Segundo o jornal Correio da Manhã, a defesa do condenado pretendia reduzir a pena alegando que ele estaria alcoolizado e que não houve premeditação do crime e, nesse sentido, deveria ser considerado homicídio simples e não qualificado. O Tribunal da Relação não aceitou e o homicida cumpre agora a pena na cadeia de Lisboa.

O crime foi cometido numa zona de estacionamento próximo do forte da Praia de Paimogo, na Lourinhã. João Moura Pinto, de 31 anos, que confessou o crime, admitiu ter esfaqueado a vítima no peito, Tiago Maurício Martins, de 35 anos, tendo depois levado o cadáver até às urgências do Hospital de Peniche.

Uma testemunha alertou a GNR da Lourinhã. Os militares deslocaram-se ao local e apreenderam a faca usada para consumar o ato e que tinha sido deixada abandonada junto às arribas.
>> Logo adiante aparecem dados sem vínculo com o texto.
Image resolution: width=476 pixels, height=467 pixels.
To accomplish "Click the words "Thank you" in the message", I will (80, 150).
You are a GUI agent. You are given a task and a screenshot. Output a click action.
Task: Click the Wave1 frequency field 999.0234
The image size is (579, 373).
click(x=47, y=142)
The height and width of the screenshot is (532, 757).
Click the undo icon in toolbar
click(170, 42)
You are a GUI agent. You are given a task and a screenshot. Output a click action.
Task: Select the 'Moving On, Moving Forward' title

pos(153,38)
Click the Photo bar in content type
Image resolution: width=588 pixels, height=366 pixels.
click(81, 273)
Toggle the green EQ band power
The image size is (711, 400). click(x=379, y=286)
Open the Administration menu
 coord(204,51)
O homicida, residente no Baleal, em Peniche, ter-se-á desentendido com a vítima, acusando-o por ter sido despedido há algum tempo da empresa em que trabalhavam juntos, entre outras situações.

Combinaram por telefone encontrar-se no parque de estacionamento da praia de Paimogo, tendo a vítima, residente em Sobral, Lourinhã, sido atacada de surpresa.
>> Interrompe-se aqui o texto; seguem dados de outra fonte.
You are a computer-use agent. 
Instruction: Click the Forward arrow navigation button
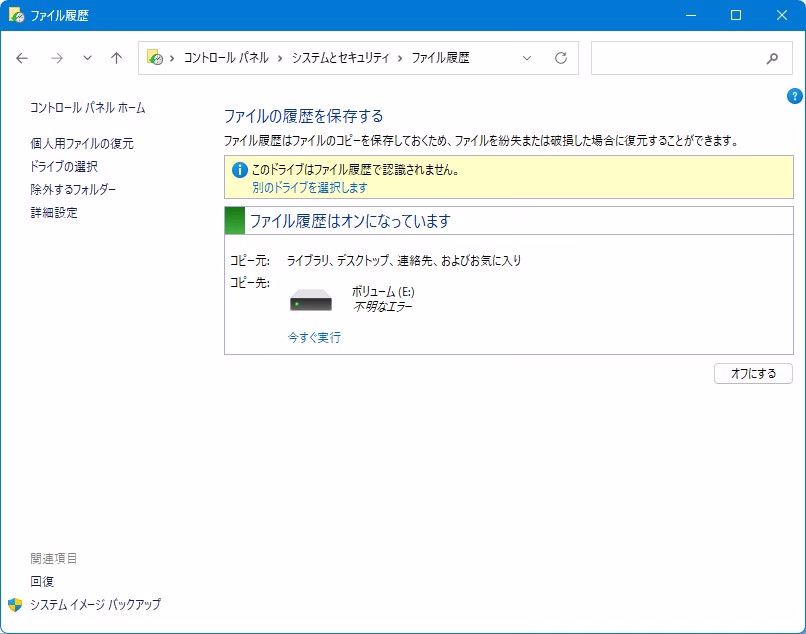click(56, 58)
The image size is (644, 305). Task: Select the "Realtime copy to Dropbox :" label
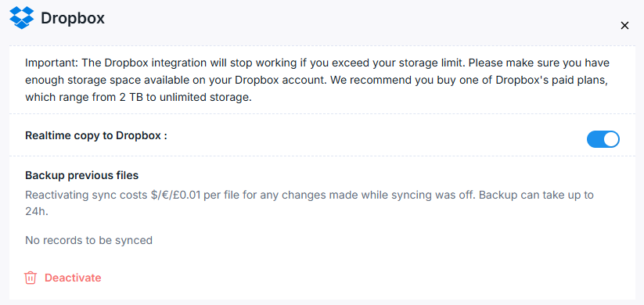click(x=96, y=136)
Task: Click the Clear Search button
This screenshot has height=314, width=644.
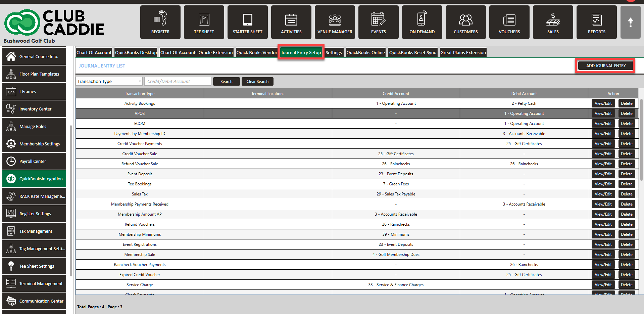Action: click(x=257, y=82)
O arguido esteve em prisão preventiva até 20 de novembro de 2018 e, desde essa data, encontrava-se em prisão domiciliária a aguardar julgamento, mantendo-se nessa situação no decorrer do recurso ao Tribunal da Relação.

Foi também condenado ao pagamento de uma indemnização de 200 mil euros à família da vítima.